Alaskans are just weeks away from a pivotal decision in our young state’s history. The decision is whether to vote yes to repeal our new tax law or vote no to let the new law stand.

I will vote NO on 1. Here’s why.

I have lived in Alaska for nearly 30 years in Juneau, Fairbanks, and Anchorage. I have worked for state government, a labor union, the university, an Alaska Native corporation, and one of Alaska’s few technology companies. My wife and I raised and educated our kids here. Our best friends are here. Our home is here. Our future is here.

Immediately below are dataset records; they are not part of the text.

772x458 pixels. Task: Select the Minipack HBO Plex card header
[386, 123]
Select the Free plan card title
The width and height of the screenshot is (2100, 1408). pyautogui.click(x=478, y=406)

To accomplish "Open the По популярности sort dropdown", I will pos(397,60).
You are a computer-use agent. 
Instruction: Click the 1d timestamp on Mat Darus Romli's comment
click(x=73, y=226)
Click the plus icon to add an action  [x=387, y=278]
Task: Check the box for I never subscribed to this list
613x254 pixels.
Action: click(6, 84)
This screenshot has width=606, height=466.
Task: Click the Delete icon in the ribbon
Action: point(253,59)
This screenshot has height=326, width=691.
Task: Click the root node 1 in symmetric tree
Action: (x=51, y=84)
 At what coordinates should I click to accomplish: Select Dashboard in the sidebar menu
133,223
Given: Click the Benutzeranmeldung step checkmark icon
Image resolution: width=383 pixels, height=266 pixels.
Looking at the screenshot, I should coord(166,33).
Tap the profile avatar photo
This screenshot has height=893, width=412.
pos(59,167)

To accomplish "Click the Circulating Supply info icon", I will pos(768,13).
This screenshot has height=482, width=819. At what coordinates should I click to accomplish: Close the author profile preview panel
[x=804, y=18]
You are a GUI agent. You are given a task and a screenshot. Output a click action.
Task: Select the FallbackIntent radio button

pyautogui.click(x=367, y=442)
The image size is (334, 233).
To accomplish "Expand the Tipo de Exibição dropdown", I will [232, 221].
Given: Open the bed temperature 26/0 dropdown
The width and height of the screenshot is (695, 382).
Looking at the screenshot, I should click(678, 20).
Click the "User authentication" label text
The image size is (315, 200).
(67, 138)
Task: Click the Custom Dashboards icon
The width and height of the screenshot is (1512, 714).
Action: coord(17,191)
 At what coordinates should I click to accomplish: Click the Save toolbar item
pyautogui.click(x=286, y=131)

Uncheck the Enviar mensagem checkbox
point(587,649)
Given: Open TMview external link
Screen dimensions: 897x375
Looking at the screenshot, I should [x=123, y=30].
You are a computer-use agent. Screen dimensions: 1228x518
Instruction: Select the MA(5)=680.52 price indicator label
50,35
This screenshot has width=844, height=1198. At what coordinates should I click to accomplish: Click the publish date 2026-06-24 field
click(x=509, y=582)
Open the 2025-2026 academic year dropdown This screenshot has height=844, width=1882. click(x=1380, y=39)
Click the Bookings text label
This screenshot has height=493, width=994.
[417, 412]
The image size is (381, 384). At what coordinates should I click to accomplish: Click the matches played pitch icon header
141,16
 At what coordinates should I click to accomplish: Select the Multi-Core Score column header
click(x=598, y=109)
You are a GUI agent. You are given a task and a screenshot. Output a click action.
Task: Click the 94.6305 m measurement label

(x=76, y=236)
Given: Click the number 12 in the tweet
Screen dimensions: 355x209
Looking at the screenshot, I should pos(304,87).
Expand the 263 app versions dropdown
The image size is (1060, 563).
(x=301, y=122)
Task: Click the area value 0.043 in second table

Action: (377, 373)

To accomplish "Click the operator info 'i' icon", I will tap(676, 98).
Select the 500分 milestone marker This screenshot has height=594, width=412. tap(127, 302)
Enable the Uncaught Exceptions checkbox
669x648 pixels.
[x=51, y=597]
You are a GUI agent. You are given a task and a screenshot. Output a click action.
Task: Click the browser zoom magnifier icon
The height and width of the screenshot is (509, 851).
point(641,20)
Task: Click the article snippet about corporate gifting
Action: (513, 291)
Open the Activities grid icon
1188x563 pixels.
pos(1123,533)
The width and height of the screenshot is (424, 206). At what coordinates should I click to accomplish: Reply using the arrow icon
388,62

We love Alaska for the opportunities it provides its people, whether those people are Democrats or Republicans, men or women, blue or white collar, Alaska Native or transplants from Outside. Those opportunities include great schools and access to higher education, good jobs, diverse communities, beautiful country and rich natural resources, innovative people, and an opportunity to make a difference. In Alaska, we benefit from the opportunities created by those who came before us and, unlike people Outside, we get to create opportunities for those who follow.

Opportunities are important not only for each of us and our families, opportunities are important for the companies we need to keep Alaska’s economy growing. Companies make decisions about where to operate, what and where to produce, what to invest, who to hire, and what to support in the community. Companies make those decisions based on what is in the best interest of their shareholders, their customers, and their employees. Are the opportunities better in Alaska or in North Dakota? Are they better in the United States or in Australia?

The cost of living is one of the factors we as individuals consider as we decide where to live. We weigh those costs with the benefits and decide either to stay in Alaska or to take off. Sure, the decision is more complicated than that because there are lots of other factors in play, but I think we’d all agree that if our individual income taxes were among the highest in the country, we might think twice about our future here.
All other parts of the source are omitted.